Most cricketers sound like the greenest cliché-spouting cub reporter when you talk to them about their game. Ask even international batsmen how they got out and they will say something like, "I played forward, missed the ball and was bowled", or "Somehow I missed the line".
Over the years you quickly learn whose judgment to trust and whose to take with various amounts of salt. Batsmen and bowlers both speak platitudes and wrap their thoughts in the routine words of the laziest reporters. This is unfortunate, because out in the middle, players experience the game in a manner that is denied to the most perceptive critic in the press box.
One of the few exceptions was the Australian batsman and writer Jack Fingleton. He was good enough to score four successive Test hundreds, and gifted enough to write some of the finest books on the game, including an autobiography (Batting From Memory) and a measured commentary on Bodyline 13 years after that tour (Cricket Crisis). Harold Larwood, the great fast bowler who succeeded in keeping Bradman's average in that series down to a mere 56, once said that of all the Australian batsmen in the Bodyline series, none was braver than Fingleton. "I could hit him but I couldn't knock him down," he said.
Fingleton played 18 Tests (his sixth-wicket stand of 346 with Don Bradman remains a world record), made 1180 runs at 42.46, and pursued a career as a political journalist. John Arlott paid him this tribute: "He is a writer of gusto, observation, subjectivity, expertise and wry humour, with his own, highly independent point of view. It may be said of him almost alone among cricket writers that he owes nothing to anyone; he is himself - and a diverse himself it is."
Fingleton began the Bodyline series with scores of 26, 40 and 83 but made a pair in Adelaide in the third Test. When news spread of the confrontation between Australian captain Bill Woodfull and English manager Plum Warner in the dressing room ("There are two teams out there, only one of them is playing cricket," Woodfull told Warner) it was assumed that Fingleton, the only journalist present, had leaked the story to the media. This probably cost him a place in the team for the 1934 tour of England. But Fingleton revealed later that it was actually Bradman who had leaked the story. "I have always held it against the Don that he did not own up and clear me," wrote Fingleton, adding, "At least he was a very good and observant reporter. He had every detail correct." Bradman had an arrangement with the Sun and gave the details to its reporter Claude Corbett, who later confessed to Fingleton. The incident merely added to the mistrust between Bradman and Fingleton, his greatest critic at the time.

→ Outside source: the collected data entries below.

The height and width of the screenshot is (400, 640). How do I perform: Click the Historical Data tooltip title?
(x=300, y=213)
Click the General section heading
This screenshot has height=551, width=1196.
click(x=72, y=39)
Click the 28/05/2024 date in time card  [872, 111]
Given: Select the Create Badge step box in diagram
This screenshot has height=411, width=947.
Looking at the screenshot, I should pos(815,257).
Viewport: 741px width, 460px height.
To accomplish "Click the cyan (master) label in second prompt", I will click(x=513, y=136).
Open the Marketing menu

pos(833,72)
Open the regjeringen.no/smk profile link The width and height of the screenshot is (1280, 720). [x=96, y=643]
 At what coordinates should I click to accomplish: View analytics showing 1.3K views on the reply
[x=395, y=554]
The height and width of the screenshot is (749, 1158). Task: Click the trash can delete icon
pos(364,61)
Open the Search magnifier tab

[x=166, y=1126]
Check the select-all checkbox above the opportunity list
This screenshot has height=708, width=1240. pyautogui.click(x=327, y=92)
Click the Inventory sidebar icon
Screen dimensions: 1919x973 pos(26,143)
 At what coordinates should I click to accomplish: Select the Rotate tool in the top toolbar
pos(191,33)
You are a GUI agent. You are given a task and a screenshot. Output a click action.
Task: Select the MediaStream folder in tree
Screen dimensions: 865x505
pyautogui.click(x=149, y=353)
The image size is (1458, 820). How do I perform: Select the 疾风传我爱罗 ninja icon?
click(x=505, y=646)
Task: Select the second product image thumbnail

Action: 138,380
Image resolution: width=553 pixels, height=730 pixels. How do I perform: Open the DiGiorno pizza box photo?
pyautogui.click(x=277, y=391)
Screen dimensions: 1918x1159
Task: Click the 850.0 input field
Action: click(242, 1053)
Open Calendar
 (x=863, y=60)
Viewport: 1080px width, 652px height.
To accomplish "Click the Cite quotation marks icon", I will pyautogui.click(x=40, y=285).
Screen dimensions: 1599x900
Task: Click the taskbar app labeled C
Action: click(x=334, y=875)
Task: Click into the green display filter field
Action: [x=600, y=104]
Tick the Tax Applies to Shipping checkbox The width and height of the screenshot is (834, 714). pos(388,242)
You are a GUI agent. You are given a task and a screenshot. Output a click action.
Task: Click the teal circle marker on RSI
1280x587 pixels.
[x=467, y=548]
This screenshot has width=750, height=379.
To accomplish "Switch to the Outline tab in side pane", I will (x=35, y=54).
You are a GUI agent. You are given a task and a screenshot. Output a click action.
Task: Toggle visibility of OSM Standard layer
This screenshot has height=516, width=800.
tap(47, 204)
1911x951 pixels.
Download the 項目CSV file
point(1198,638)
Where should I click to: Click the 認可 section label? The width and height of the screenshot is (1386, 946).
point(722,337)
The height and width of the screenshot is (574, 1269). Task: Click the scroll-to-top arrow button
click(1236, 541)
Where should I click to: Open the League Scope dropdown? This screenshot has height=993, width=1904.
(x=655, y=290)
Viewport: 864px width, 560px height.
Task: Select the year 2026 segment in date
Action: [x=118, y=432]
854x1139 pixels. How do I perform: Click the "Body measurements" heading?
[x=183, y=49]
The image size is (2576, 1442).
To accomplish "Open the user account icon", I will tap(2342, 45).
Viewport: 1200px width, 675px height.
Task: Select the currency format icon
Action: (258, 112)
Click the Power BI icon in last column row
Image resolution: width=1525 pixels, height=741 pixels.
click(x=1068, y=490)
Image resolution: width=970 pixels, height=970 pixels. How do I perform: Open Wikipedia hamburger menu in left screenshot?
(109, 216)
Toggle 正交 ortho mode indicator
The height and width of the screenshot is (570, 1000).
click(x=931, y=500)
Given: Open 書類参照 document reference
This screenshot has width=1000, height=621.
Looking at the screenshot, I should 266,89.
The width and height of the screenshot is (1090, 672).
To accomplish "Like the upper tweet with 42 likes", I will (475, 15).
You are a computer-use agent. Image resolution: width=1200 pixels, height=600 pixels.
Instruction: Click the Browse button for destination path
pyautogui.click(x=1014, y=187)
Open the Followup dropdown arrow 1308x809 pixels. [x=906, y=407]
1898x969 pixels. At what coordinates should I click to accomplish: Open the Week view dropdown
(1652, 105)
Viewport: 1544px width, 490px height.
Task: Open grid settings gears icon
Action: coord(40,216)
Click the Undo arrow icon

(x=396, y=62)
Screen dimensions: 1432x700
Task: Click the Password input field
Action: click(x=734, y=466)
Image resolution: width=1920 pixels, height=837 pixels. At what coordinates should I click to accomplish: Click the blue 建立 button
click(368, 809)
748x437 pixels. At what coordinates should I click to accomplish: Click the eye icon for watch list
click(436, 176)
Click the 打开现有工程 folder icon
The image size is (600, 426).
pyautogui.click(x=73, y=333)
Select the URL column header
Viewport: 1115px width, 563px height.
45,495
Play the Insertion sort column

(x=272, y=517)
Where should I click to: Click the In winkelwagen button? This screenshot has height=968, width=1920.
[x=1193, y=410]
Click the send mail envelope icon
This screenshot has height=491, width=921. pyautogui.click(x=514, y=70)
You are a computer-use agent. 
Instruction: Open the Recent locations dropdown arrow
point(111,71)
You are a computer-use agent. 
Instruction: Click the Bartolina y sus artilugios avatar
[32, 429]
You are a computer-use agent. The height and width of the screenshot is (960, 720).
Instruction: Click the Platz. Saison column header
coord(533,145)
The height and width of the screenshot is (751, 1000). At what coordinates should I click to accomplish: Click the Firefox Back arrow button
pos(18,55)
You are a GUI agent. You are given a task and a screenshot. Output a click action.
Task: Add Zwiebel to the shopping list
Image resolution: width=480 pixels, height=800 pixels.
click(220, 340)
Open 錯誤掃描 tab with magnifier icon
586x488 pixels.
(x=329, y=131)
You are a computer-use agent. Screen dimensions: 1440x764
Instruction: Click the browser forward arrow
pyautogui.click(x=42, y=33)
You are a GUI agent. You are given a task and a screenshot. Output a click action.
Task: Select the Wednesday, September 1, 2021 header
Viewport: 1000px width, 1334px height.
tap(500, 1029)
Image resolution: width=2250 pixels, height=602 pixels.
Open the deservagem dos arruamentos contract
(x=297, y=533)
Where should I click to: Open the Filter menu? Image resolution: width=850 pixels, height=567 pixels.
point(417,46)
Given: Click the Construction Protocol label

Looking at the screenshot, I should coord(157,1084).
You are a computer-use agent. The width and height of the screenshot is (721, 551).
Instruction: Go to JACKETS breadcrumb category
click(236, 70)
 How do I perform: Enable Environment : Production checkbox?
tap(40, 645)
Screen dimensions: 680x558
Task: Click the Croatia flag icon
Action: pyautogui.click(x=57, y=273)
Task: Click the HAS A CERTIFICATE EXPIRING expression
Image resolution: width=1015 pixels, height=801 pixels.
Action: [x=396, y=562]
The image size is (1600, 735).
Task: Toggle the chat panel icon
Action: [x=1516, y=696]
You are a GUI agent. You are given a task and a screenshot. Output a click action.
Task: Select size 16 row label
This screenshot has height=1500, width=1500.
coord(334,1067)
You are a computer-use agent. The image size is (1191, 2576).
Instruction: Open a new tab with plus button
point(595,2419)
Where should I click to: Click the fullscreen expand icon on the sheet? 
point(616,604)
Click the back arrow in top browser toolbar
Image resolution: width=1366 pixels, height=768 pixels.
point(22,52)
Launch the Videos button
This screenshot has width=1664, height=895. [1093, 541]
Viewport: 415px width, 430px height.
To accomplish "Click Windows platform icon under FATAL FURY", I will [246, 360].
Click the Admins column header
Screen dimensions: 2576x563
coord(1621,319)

"Fingleton writes from the middle; he feels the game and every action as a player who has acquired that professional 'extra sense' which sends him to the root of the matter"
Neville Cardus
Whatever their personal differences, however, Fingleton was an admirer of Bradman the batsman. "Bradman at the wicket was completely at ease and at rest until the ball began its apologetic advance towards him. His lithe, compact body was a powerhouse of latent electricity until the switch of a ball released was turned and then his brightness flashed in all directions. He was at his best in making the placement of a field look foolish... "
The range of Fingleton's writing on the game is fascinating. There is, as we have mentioned, the autobiography, the tour books (Brightly Fades the Don, on Bradman's last tour of England in 1948; The Ashes Crown the Year, England 1953), the book on major players (Masters of Cricket), the book on large themes from Bodyline onwards (Cricket Crisis), the book on a single game (The Greatest Test of All, on the Brisbane tied Test), and biography (The Immortal Victor Trumper).
Fingleton was possibly the finest cricketer-writer ever. And this group includes Richie Benaud, Ian Peebles, Trevor Bailey and Ashley Mallett. There seems to be a touch of envy in Neville Cardus' tribute in the foreword to Cricket Crisis: "Fingleton writes from the middle; he feels the game and every action as a player who has acquired that professional 'extra sense' which sends him to the root of the matter with no need to go round and round by way of the layman's necessarily inferential way of approach."
It is the envy of the wordsmith who has not scored a Test match century or taken five wickets in a Test match innings. One understands.